• _READING TEXT_

Slashdot Mirror


On Building High Volume Dynamic Web Sites

kolestrol asks: "A while back I built a Web site using mysql and Java servlets to track Kosova refugees. That experience had taught me a lot. I had severely underestimated the job. I was wondering if anyone has any similar experiences, i.e. maintaining highly data-driven interactive Web sites with a high volume, and how they have managed to handle the load. Furthermore, how have they managed to handle content (site redesigns, etc.). The reason I ask is that ever since the above-mentioned project, I have been doing a lot more research, trying to find a free Linux solution. The only thing I found was at The Linux Virtual Server Project." I don't know how the larger Web sites do it, but I assume they evolved in stages to add their current features. What kind of design decisions are made when designing such sites?" (Read more.)

"Apart from this I have been talking to commercial vendors like BEA (I was very impressed) who provided application servers with load-balancing, replication, etc., starting at $20,000 (Australian) -- they run sites like Amazon.com, Qwest, Wells-Fargo etc.

• _DATA LINES_
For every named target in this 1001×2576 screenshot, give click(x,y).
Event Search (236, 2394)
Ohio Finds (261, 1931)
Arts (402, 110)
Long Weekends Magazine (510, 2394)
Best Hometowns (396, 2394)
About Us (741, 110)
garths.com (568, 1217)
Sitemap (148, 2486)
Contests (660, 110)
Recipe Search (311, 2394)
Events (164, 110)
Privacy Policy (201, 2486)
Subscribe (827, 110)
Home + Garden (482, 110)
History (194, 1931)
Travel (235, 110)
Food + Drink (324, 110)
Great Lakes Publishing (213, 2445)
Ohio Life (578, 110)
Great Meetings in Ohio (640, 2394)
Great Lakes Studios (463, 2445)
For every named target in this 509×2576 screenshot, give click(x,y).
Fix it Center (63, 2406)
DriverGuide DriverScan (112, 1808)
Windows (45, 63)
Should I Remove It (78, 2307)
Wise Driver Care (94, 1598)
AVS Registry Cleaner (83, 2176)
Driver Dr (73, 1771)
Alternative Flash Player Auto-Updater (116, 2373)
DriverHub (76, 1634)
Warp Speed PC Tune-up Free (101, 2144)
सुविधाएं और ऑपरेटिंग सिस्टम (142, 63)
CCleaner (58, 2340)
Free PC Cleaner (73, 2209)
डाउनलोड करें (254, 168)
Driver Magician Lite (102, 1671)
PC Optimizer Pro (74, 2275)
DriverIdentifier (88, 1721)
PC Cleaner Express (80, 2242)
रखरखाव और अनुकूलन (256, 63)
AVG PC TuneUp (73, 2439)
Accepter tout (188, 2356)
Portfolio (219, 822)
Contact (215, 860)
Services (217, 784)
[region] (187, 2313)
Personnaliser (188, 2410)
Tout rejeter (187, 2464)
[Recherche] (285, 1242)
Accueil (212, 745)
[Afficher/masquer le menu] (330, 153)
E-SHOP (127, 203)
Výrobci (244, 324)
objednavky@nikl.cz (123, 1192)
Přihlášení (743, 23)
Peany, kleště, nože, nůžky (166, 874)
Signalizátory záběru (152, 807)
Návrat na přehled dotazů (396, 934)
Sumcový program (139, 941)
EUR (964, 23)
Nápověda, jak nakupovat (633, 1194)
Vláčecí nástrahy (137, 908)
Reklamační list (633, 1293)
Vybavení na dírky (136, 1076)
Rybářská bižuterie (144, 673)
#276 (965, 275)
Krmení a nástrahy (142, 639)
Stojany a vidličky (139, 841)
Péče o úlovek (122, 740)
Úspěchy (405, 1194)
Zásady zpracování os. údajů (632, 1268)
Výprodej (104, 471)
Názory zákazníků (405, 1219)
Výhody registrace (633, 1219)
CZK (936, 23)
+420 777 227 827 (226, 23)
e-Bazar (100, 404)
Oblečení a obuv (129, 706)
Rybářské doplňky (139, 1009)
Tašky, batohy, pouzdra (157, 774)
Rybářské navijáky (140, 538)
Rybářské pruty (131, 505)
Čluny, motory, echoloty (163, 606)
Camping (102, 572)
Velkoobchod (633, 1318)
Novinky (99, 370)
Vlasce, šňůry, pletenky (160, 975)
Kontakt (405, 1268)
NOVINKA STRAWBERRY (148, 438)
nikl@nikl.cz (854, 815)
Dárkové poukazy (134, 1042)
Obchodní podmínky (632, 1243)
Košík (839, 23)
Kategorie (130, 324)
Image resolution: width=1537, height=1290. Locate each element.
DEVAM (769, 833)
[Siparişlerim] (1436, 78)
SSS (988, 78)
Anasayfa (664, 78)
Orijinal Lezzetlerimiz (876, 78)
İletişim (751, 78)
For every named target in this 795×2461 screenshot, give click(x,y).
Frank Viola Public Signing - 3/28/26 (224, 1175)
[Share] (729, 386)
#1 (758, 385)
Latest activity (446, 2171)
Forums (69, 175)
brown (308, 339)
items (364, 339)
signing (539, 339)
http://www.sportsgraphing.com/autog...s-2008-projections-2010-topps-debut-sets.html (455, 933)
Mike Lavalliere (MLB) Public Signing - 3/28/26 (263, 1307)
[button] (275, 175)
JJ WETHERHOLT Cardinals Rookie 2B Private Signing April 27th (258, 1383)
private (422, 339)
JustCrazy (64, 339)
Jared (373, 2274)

• _TASKS TO PERFORM_
• A. In the Slashdot post on building high-volume dynamic web sites, which tools did the asker use to build the site that tracked Kosova refugees?
• B. Continue the Slashdot post on building high-volume dynamic web sites from the point where it stops.

• _OUTPUTS BY TASK_
• A. MySQL and Java servlets.

• B.
There is an issue here (is there? I don't have any experience to really know hence am asking you) ... I can build a custom solution with load balancing written at the application level. But how does this affect my maintainability (for example Amazon.com moving from just books to all sorts of other stuff .. how long did it take to redesign the site etc.)?

The site I first built could potentially hold information about a million refugees, and allowed searching on most fields regarding information on a person (wildcard queries). Unfortunately, on doing some stress testing (with around 700,000 records) I found that at most 15 hits could be handled every ten seconds. I optimized the code, switched JDBC drivers to a faster driver, wrote a simple load balancer (and I mean very simple) and limited searching of fields to a few fields as well as preventing bad wildcard queries (e.g., a wildcard at the start would make little if any use of the index). Consequently, I managed to get the system to handle slightly more load (200 hits at 5 seconds) (Hardware was Dual Pentium II 450Mhz I think, 512MB RAM, 2x8G Ultra-wide SCSI hard drives, and running Linux of course). BTW, The Kosova refugees articles has a lot of misinformation, e.g. encrypted databases, and the time to actually build it was actually one week (and two weeks of overcoming red tape, etc.)."

7 of 222 comments (clear)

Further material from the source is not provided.